→ **DOCUMENT SEGMENT**

# USA Free Speech Dead in 15- 20 Years



## JBS (Dec 11, 2015)

If you haven't been paying attention (like me), the new thing is "micro-agression".   P.C. culture has utterly destroyed the next generation.


"If you sneeze and I say 'God bless you', is that microaggression?"

    "Yes"


*



*


----------



## AWP (Dec 11, 2015)

I watched an interview on MSNBC where they were on a college campus. Some young woman was quoted as saying our right to own guns was secondary to the rights of her feelings.

We're reaching a point where everything will be offensive, aggressive, and banned.


----------



## Grunt (Dec 11, 2015)

Freefalling said:


> ...our right to own guns was secondary to the rights of her feelings.



I wonder where she learned that or if she came up with that wisdom all on her own?


----------



## AWP (Dec 11, 2015)

Agoge said:


> I wonder where she learned that or if she came up with that wisdom all on her own?



One way or another, you can't kill an idea/ ideology which is why we'll see this topic again and again and again....


----------



## x SF med (Dec 11, 2015)

What fucking pussified shit heads.

No that is not a microaggression, it is true hard core aggression toward the fucktards.

I want free speech as long as my sense of right is not offended....  removes the freedom from free speech...  are these idiots that far removed from logic, thick skins and clear thought?


----------



## DA SWO (Dec 11, 2015)

x SF med said:


> What fucking pussified shit heads.
> 
> No that is not a microaggression, it is true hard core aggression toward the fucktards.
> 
> I want free speech as long as my sense of right is not offended....  removes the freedom from free speech...  *are these idiots that far removed from logic, thick skins and clear thought?*


Yes.

So the Black Liberationist is against free speech, because it's white people exercising that right?


----------



## Marine0311 (Dec 11, 2015)

I wept for the future.


----------



## Dame (Dec 11, 2015)

→ **STATED GOAL 1**
Please list every distinct username that appears as a post header in the free speech thread, each one only once.
→ **STATED GOAL 2**
Extend the free speech thread, picking up right after its final line.
The listing that follows comes from a separate source.

→ **DATASET CONTENT**
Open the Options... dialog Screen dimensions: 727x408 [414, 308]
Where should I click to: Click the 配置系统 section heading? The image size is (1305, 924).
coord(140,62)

→ **OUTPUT 1**
JBS, AWP, Grunt, x SF med, DA SWO, Marine0311, Dame

→ **OUTPUT 2**
Yeah, see, here's the thing. I'm going to do what I'm going to do. I'm going to say what I'm going to say. I'm not going out of my way to save the planet or try to reduce my carbon footprint or just stay invisible so I don't offend anyone. I'm more interested in helping actual people as individuals. I don't like the people spreading this bullshit and I have no intention of putting myself out for their benefit. They can have my guns, cars, air conditioning, and incandescent light bulbs after I'm dead and IF they can pry them out of my boys' hands.

Oh, and good luck with that last one.


----------



## Diamondback 2/2 (Dec 11, 2015)

I wonder what they are using for the definition of micro aggression? I always thought micro aggression was body posture or body language. Example being, your having a disagreement with someone and they start to stand closer to you or start to react with their body. Or am I thinking of something else?

I agree those people are pussies.

Now I'm confused, I just went and looked up the definition for micro aggression as well as micro expression. About 12-13 years ago I took several intrapersonal language skills and conflict resolution course's, and I remember learning micro aggression as indicators of aggression.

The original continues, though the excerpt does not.